Natural rubber: in some compositions used for medicine and gloves, the allergenic proteins are removed. But don't expect a good resistance to sunlight and ozone pollution from pure natural rubber.
Blend in liquid form: probably not. Most elastomers can't be molten, as they deteriorate instead. Mixing the reactants prior to polymerisation is sometimes possible and done to obtain a copolymer. [Sorry for introducing the wrong term "mix"].
Nitrile makes known copolymers with butadiene and some more, it's rather common among elastomers. Never heard about copolymers with polyurethane, but there are so many rubbers and I know few ones.
My general impressions:
- Thousands of elastomer formulations already exist, you just need to find the existing one fitting your purpose.
- Some companies specialise in selling the proper elastomer (which they don't manufacture). They would tell you which one you need, and what makes the gloves just by touching and sniffing it.

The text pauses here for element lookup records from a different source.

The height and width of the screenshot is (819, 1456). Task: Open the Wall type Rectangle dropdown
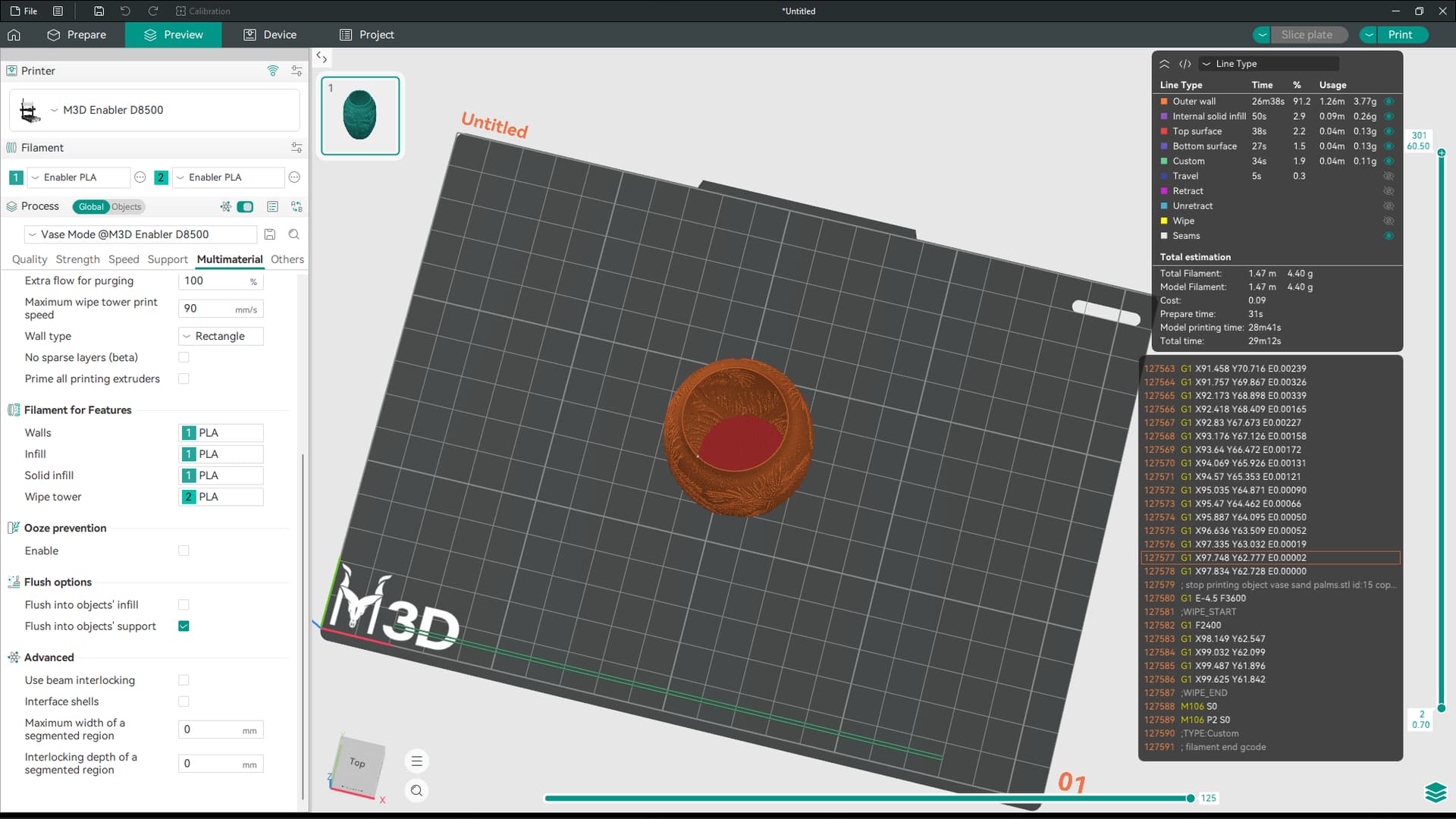(221, 336)
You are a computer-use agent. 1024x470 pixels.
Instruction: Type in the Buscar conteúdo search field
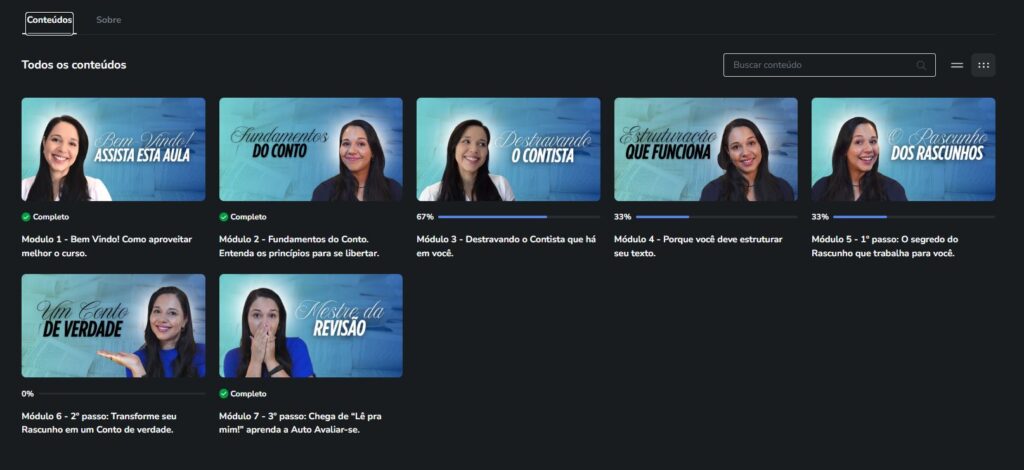tap(820, 65)
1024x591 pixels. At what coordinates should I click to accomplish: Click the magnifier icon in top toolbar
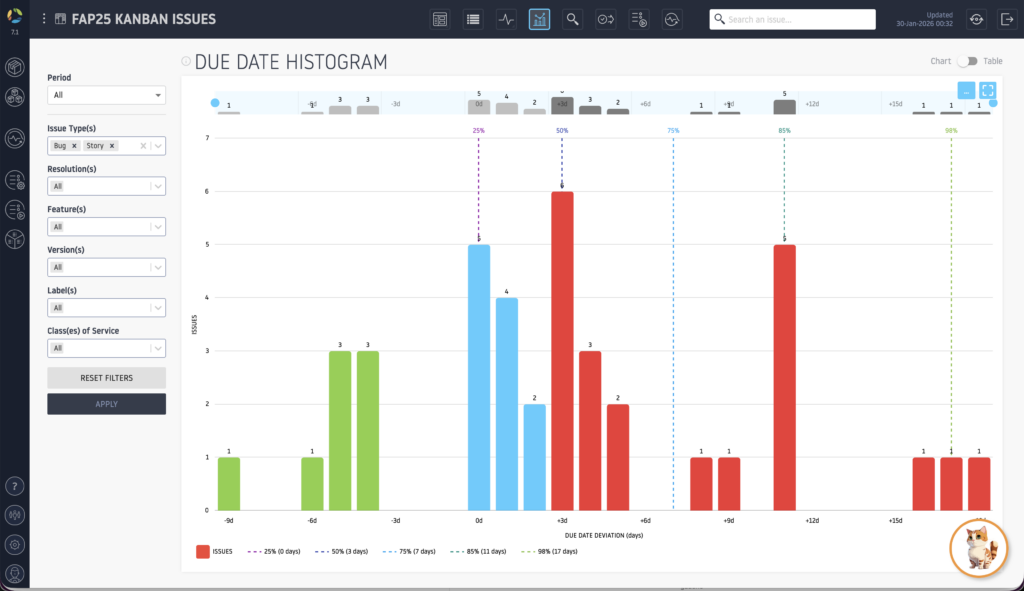[x=572, y=19]
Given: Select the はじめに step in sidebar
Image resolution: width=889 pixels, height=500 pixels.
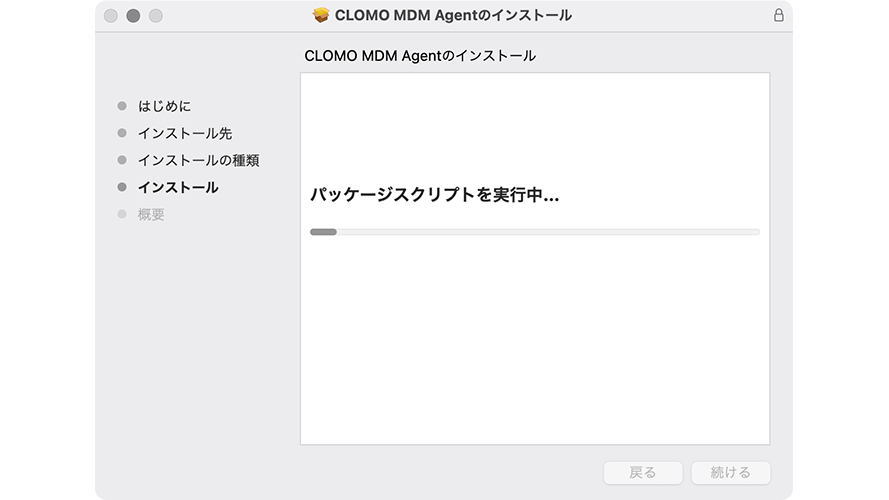Looking at the screenshot, I should click(164, 106).
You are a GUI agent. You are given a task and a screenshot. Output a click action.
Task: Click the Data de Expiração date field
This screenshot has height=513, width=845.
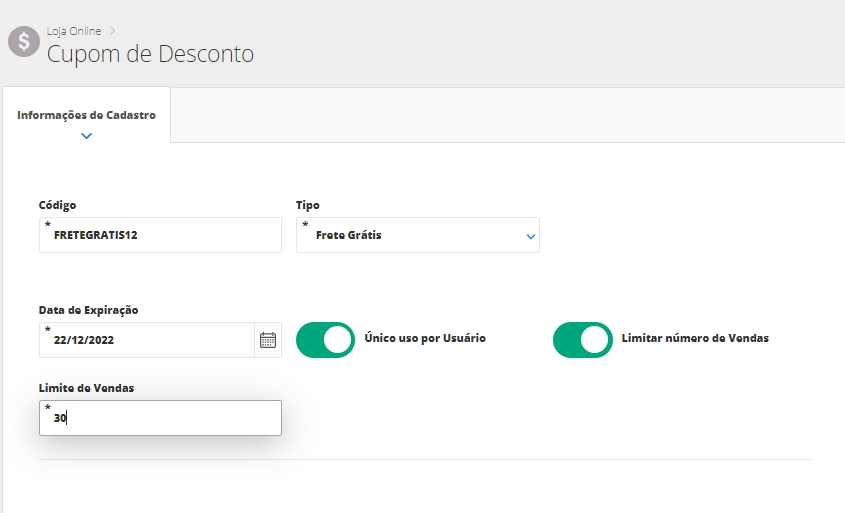(x=145, y=340)
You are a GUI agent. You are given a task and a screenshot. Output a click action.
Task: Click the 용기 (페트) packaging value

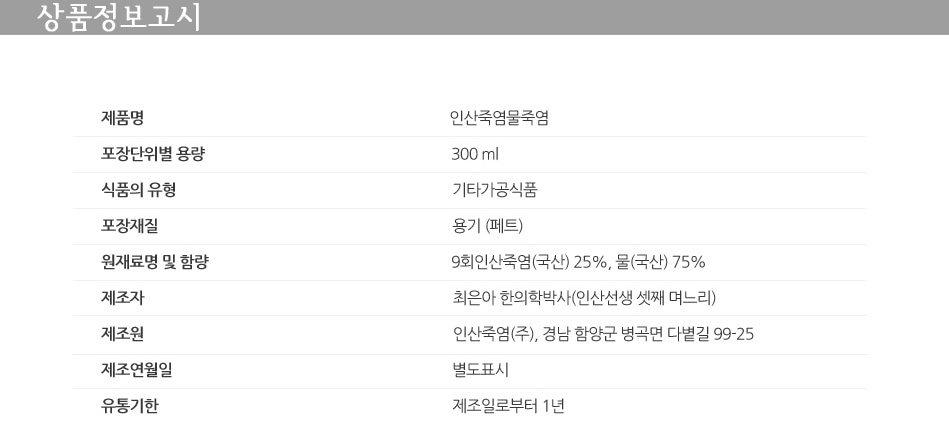(488, 226)
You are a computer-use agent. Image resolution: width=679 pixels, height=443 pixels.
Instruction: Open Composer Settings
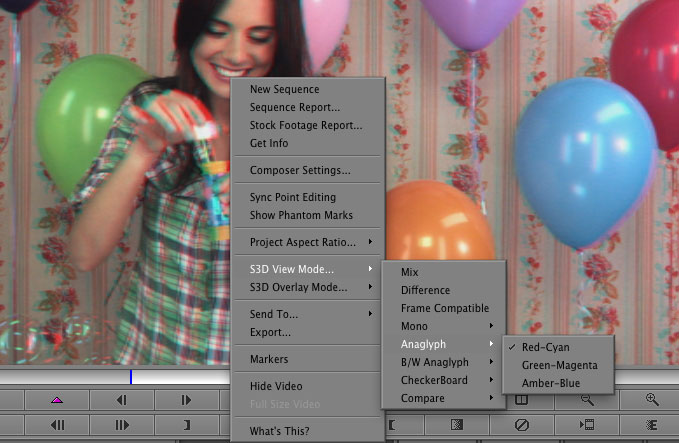tap(300, 170)
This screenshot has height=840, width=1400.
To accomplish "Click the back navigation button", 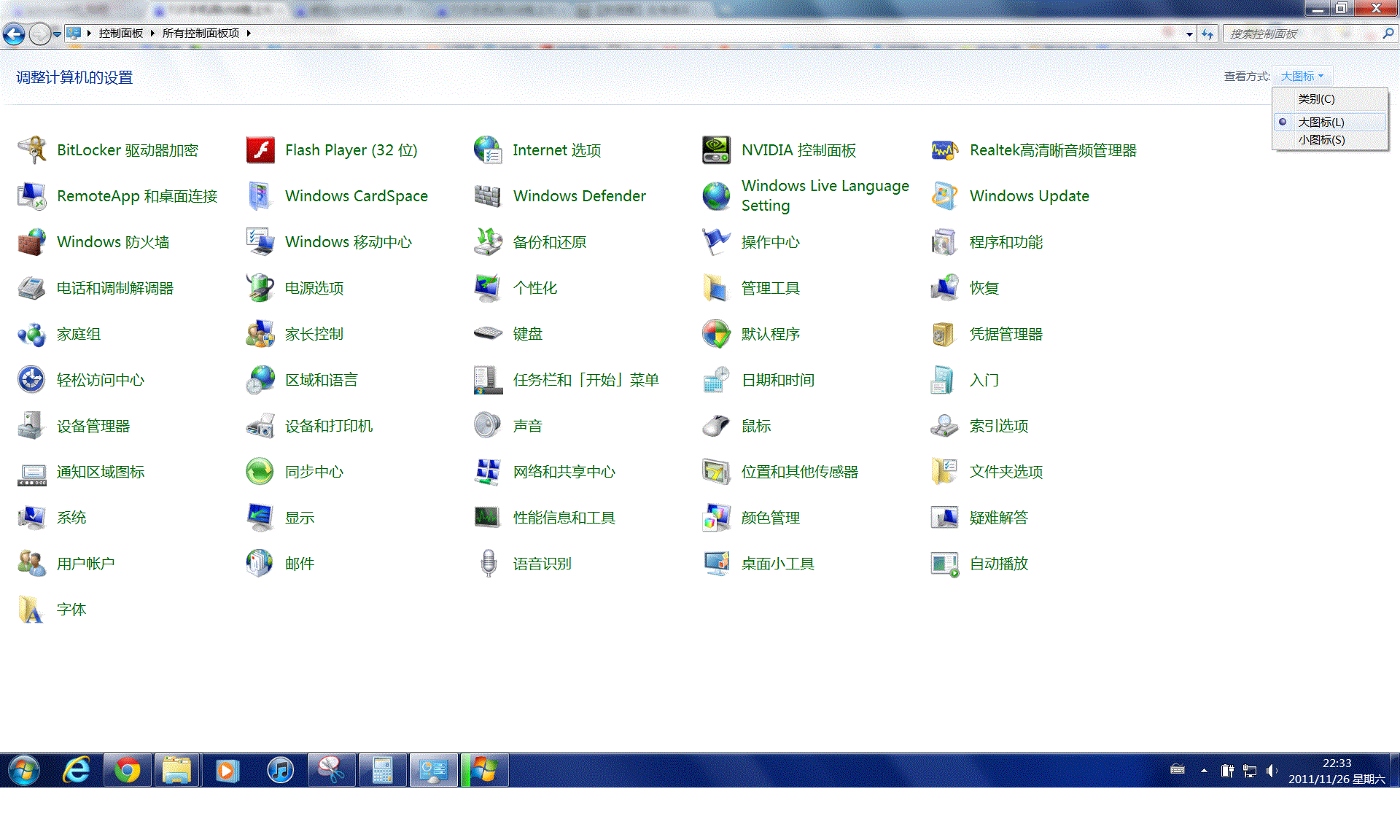I will tap(14, 34).

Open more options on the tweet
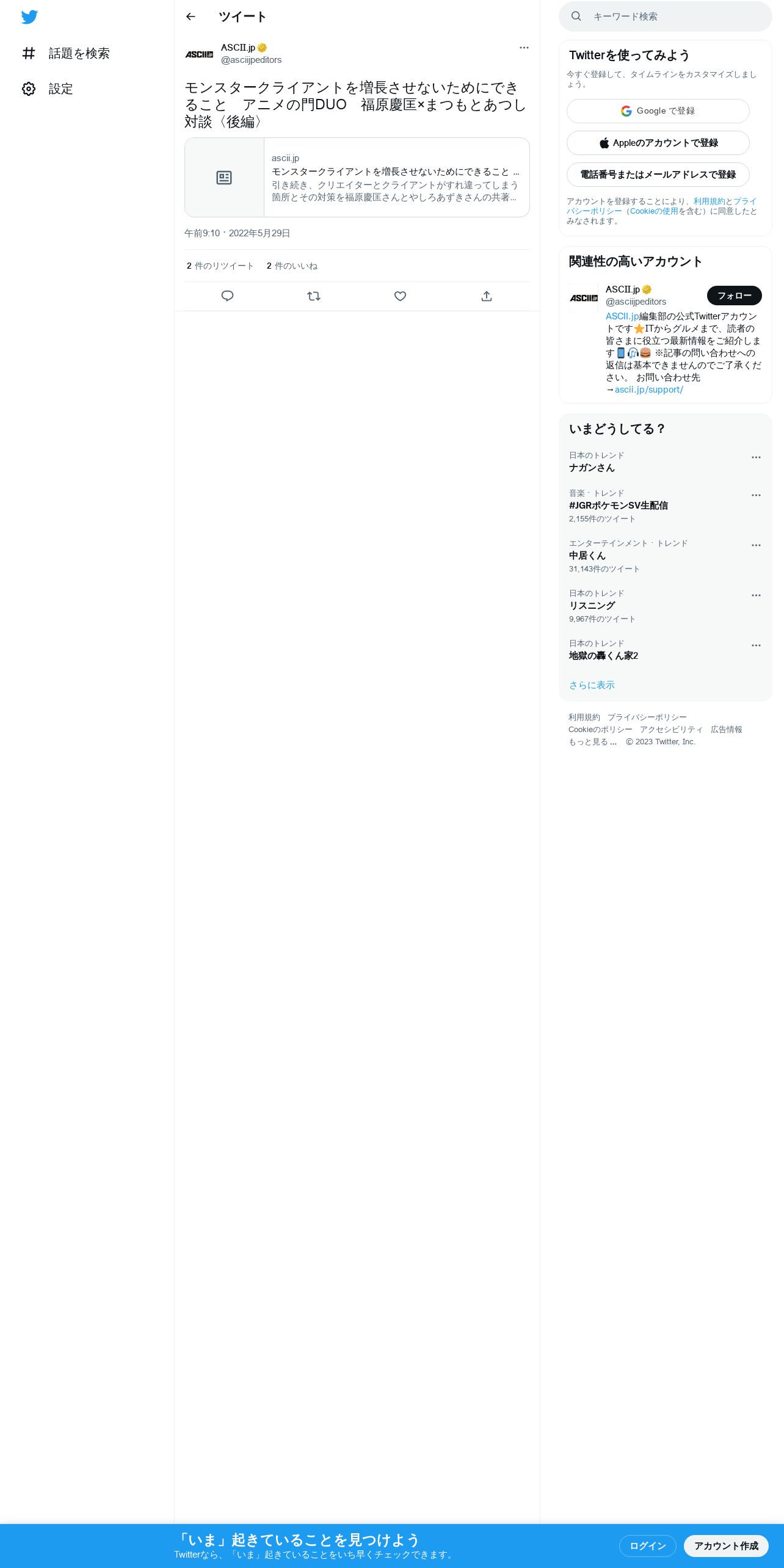coord(524,48)
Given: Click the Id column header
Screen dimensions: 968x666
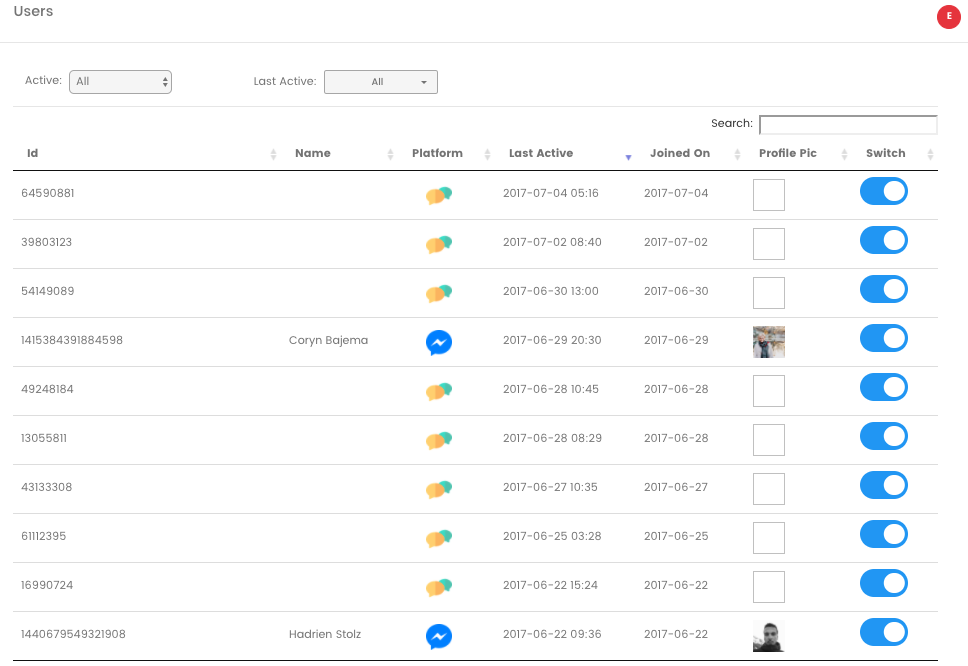Looking at the screenshot, I should 31,153.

- Producing elastomers is nothing for newcomers. Even making a "blend" (as sellers call it, being it a mixture or a copolymer) looks badly difficult and can be deadly.
- But you might create a company that buys individual elastomers and sells them in a wide catalogue with adequate help for choice. It needs to acquire usage knowledge, not manufacturing skills. I was happy to buy from such companies in the past, even at 100* the kg price, just to have their advice and small amounts. While chemists often know what elastomer they want, mechanical engineers don't.